6. Quiet Dose by Sperian/Howard Leight is a different take on this problem. Quiet Dose does not measure attenuation; it measures the actual noise dose at the ear drum under the protectors. Quiet Dose is a personal dosimeter that associates wear all day. It records their daily noise dose for that work period. There is currently some research being done by Dr. Peter Rabinowitz at Alcoa sites on the efficacy of Quiet Dose. We’ll report on it when the study is made public. (By the way of full disclosure Custom Protect Ear made the ear pieces for the study Dr. Rabinowitz is conducting).
It seems that if you can test the attenuation of an earplug, and know that by testing it offers sufficient protection from a particular noise level, this will truly revolutionize hearing conservation programs. Right?
It seems all is not exactly that rosy. Alcoa has been using the Fit Check FAES system for fit testing and training in its facilities for 15 years. In fact, Fit Check, the first FAES, was developed because Alcoa was leading a charge to improve its hearing conservation programs. So if we are going to measure the efficacy of Fit Testing, Alcoa is where we should look. Dr. Peter Rabinowitz, a medical researcher with The Yale School of Medicine has studied Alcoa’s hearing conservation program extensively and published peer reviewed papers on his research. In Dr. Rabinowitz’s opinion “I am not aware of clear evidence of the effectiveness of fit testing in terms of improved hearing conservation outcomes“. Why?
Well one possibility is that what Fit Testing tells us is what the attenuation is for that person, using that earplug, at that moment. What is not yet proven is that over time, Fit Testing will result in changes to hearing conservation program outcomes.
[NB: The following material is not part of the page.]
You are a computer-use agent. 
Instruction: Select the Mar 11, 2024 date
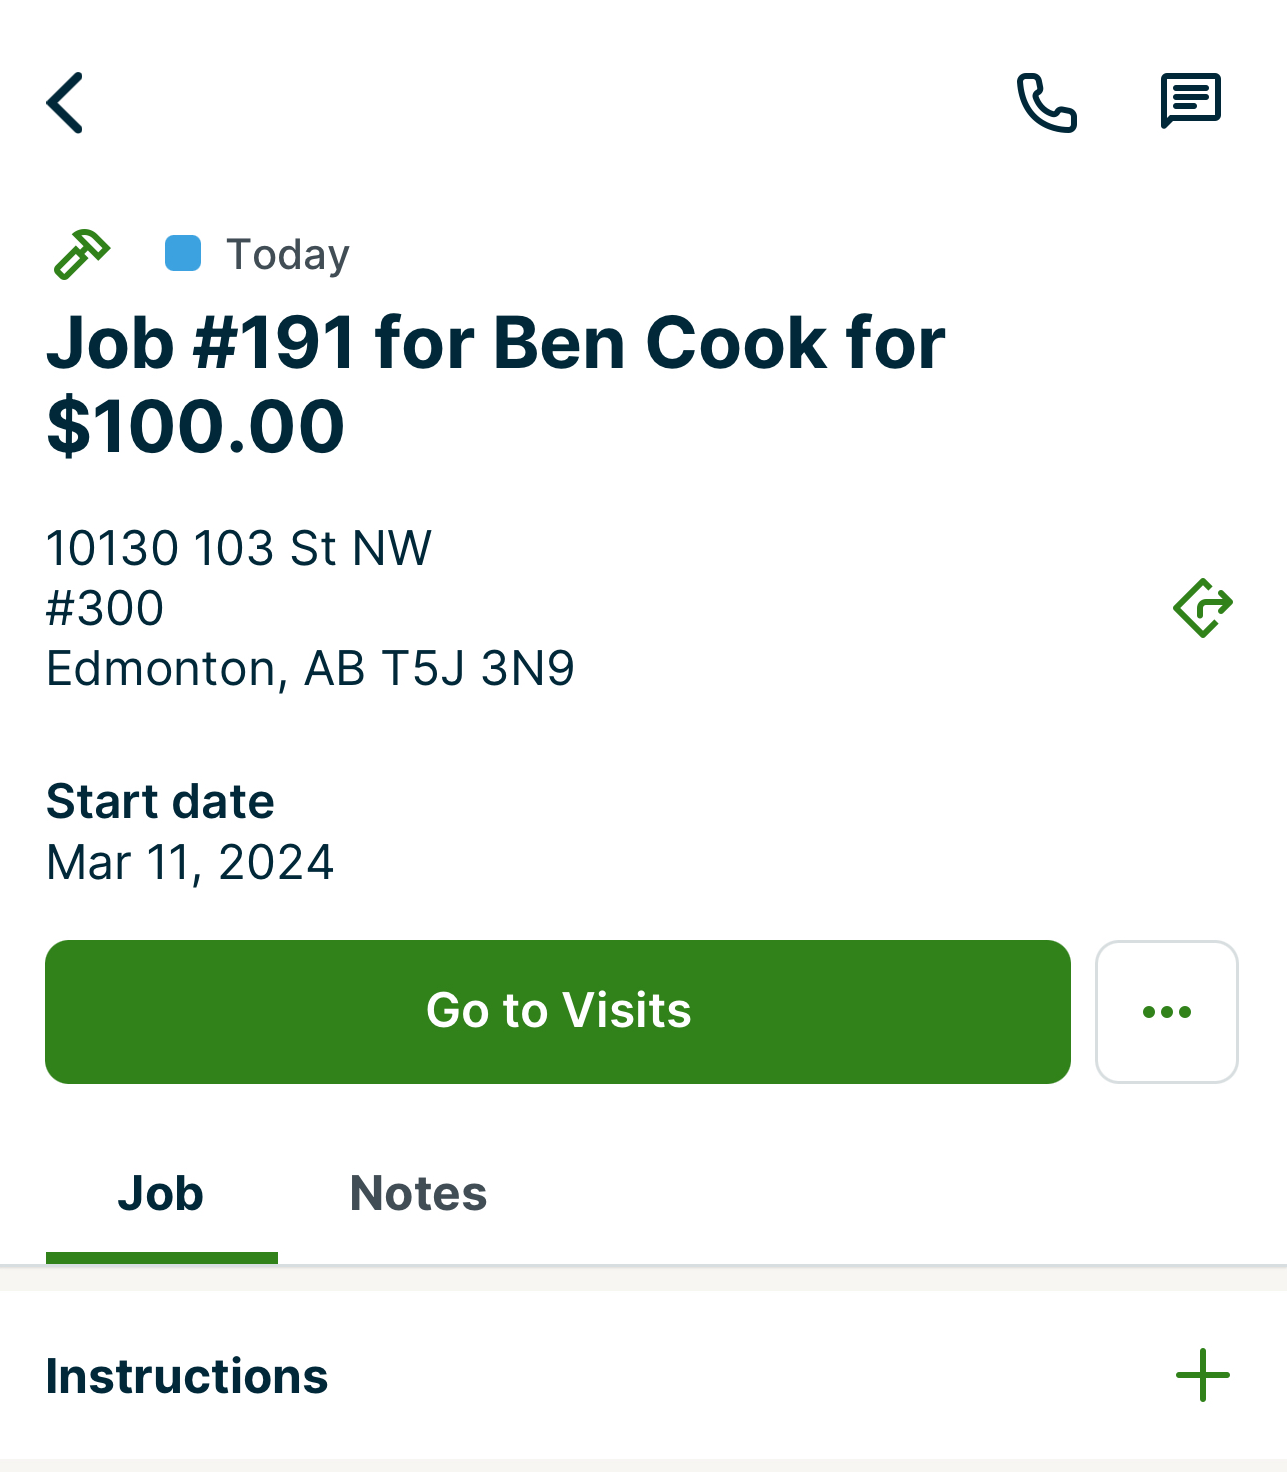[190, 862]
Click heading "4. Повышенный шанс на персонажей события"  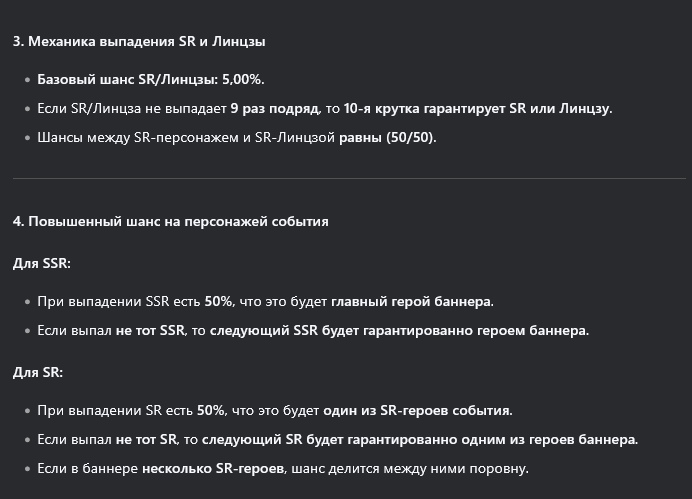click(170, 221)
From his experience, Dr. Rabinowitz would certainly be among the world’s most experienced Fit Testing exponents. Also there has been no research published as to what the longer term effect of this new protocol will be. Does teaching someone how to properly fit a protector, for maximum attenuation make a difference? Why wouldn’t it?
Consider a situation wherein a trained associate comes to work and properly fits their earplugs. They then walk into noise and encounter another associate with whom they need to speak. What do they do? Since most earplugs, properly fit do exactly that, plug your ears, the speaker removes an earplug so they can make certain they are speaking loud enough to be heard over the noise (Elliot Berger taught me that in my first hearing conservation for beginners program at an NHCA Conference). The listener than removes and earplug to respond. If the noise level is just 95 dBA, and this happens for just 15 minutes a day, in those 15 minutes this associate has achieved 25% of their daily noise dose (using an action level of 85 dBA and a 3 dB exchange rate – if you would like this explained, respond to the blog and I’ll send you some info). Since the target for most associates is 50 – 60% of their daily noise dose at work per day, this associate should now work for 6 hours and then leave work. Part of the problem is then that earplugs, properly fit, tend to make the wearer functionally deaf. Communication frustrates protection.
Will FAES make a difference in hearing conservation program outcomes? I certainly hope so but I’m afraid much needs to be learned about the effect of these systems before we can announce to the world we have a way to beat Noise Induced Hearing Loss with FAES. So far, we need proof.